A new LLVM CFI implementation
The kernel makes extensive use of indirect function calls; they are at the heart of its internal object model. Every one of those calls is a potential entry point for an attacker; if the target of the call can be somehow changed to an address of the attacker's choosing, the game is usually over. Forward-edge CFI works to thwart such attacks by ensuring that every indirect function call sends control to a code location that was actually intended to be a target of that call. Specifically, an indirect function call should only go to a known function entry point, and the prototype of the function should match what is expected at the call site.
The CFI implementation merged for 5.13 works by creating "jump tables" containing all of the legitimate targets of indirect function calls in the kernel; there is one jump table for each observed function prototype. Actual indirect calls are replaced with a jump-table lookup to ensure that the intended target meets the criteria; the target should be found in the jump table corresponding to the intended function prototype. If that test fails, a kernel panic results. See this article for a more detailed description of how this mechanism works.
That implementation of CFI does the job, but it has a few disadvantages as well. Creating the jump tables requires a view of the full kernel binary; in practice, it requires that link-time optimization be used to build the kernel, which is a slow and sometimes tricky process. The replacement of function-pointer variables with jump-table entries also means that those variables cannot be compared against the address of a specific function, which is something that kernel code needs to do on occasion. It would be nicer to have a CFI implementation that doesn't impose problems of this sort.
That implementation would appear to exist in this
patch set from Sami Tolvanen. It depends on a new Clang compiler option
(-fsanitize=kcfi), which has not yet landed in the LLVM mainline.
This CFI mechanism, which is "intended to be used in low-level code,
such as operating system kernels
", avoids the above-mentioned problems
at the cost of a couple of other tradeoffs, notably that it cannot work
with execute-only memory (read access is always required).
When code is compiled with -fsanitize=kcfi, the entry point to each function is preceded by a 32-bit value representing the prototype of that function. This value is (part of) a hash calculated from the C++ mangled name for the function and its arguments. On x86 systems, this hash is placed into a simple MOV instruction and surrounded by INT3 instructions; this is meant to prevent the hash itself from becoming a useful gadget for attackers.

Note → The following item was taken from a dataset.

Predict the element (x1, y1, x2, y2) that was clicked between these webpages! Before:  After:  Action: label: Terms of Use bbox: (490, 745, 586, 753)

When an indirect call is made, extra code is emitted to fetch and check this hash value prior to emitting the call itself; if the hash does not match what was expected, a trap (which will be turned into a kernel oops) results. The checking of the hash is why execute-only memory cannot be supported: it must be possible to read the hash value from the executable code.
For the most part, this mechanism just works without the need for much change in the kernel code itself — at least, not beyond the changes that were already required for the previous CFI implementation. There is, however, the problem of functions written in assembly, which will need to have the necessary preamble generated by some other means. Generating the requisite hash value for each indirectly called assembly function could be a tiresome task; fortunately, the compiler provides some help. Whenever it sees (in C code) the address of a function being taken (as in this example):
static const struct v4l2_file_operations mcam_v4l_fops = { .open = mcam_v4l_open, /* ... */ };
it will generate a corresponding symbol defined as the resulting hash value; in this case, the symbol would be __kcfi_typeid_mcam_v4l_open. The existence of these symbols means that the preambles for assembly functions can be generated automatically via some tweaks to the macros already used to define those functions.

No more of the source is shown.